Charlie Brown was convicted at trial of child rape from multiple counts and sentenced to a 100 year sentence. He asserts on appeal that the trial court should have required the State to make an election of offenses as required by the Tennessee Supreme Court in this child rape case. The State acknowledges that the trial court should have required the prosecution to make an election of offenses but argues that the error was harmless because the victim “recounted a single set of facts constituting the crime and testified that the same facts happened every time she visited the [appellant].” However, the State also acknowledges that this argument was squarely rejected by our supreme court in Tidwell v. State, 922 S.W.2d 497 (Tenn. 1996)
. Trial Courts are required to strictly follow the law as set forth by our Supreme Court and cannot rule contrary to precedent established by that court even if they wish to do otherwise.
Here, the victim testified to repeated rape by the defendant but could not provide a single detail that differentiated one offense from another.

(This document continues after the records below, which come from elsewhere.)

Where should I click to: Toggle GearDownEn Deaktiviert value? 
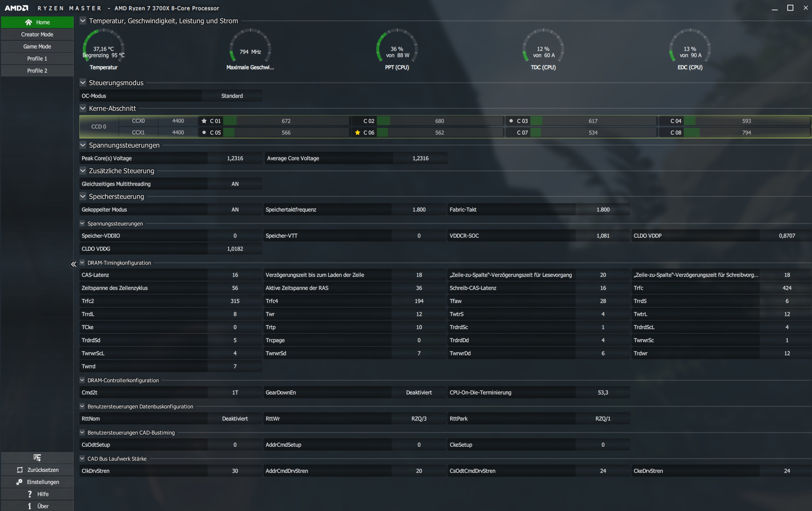[x=418, y=393]
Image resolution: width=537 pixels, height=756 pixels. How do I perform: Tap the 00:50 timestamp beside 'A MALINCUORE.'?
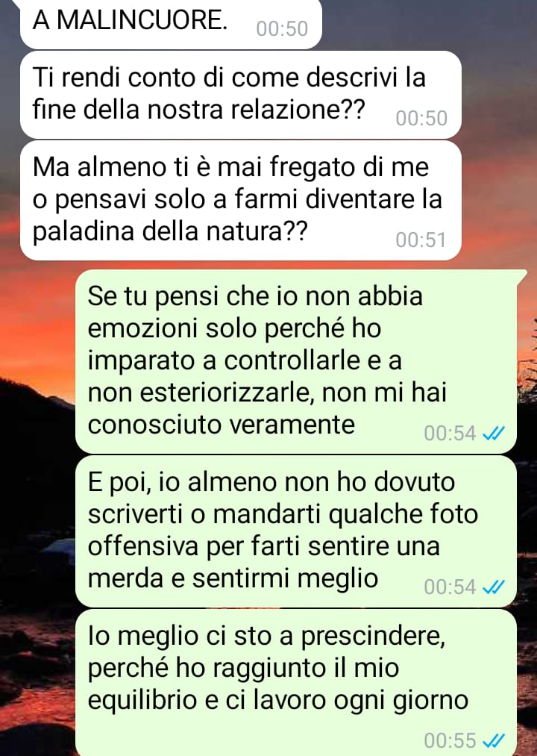click(x=282, y=28)
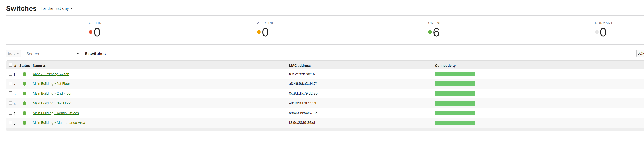Click the Name column sort arrow
The width and height of the screenshot is (644, 154).
coord(44,66)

Since the state did not elect which counts that they were relying upon for the evidence, it violated precedent when it was submitted to the jury.

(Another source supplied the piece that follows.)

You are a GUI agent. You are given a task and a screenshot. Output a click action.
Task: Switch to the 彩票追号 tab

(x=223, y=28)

The State also argues that to require an election of offenses in this type of case “prevents the State from prosecuting defendants who have been successful in delaying disclosure of their crimes.” However, the TN Supreme Court has rejected this argument, stating, the rules of evidence and the rules of procedure have been relaxed to some extent to accommodate very young witnesses. Nevertheless, the constitutional protections guaranteed a criminal defendant, who is presumed by law to be innocent until proven guilty, cannot be suspended altogether because of the victim’s age or relative inability to testify. In cases such as this one, the state must either limit the testimony of prosecuting witnesses to a single event, or prepare the case so that an election can be made before the matter is submitted to the jury to decide.
The Court concluded that the trial court committed reversible error by failing to require the State to make an election of offenses.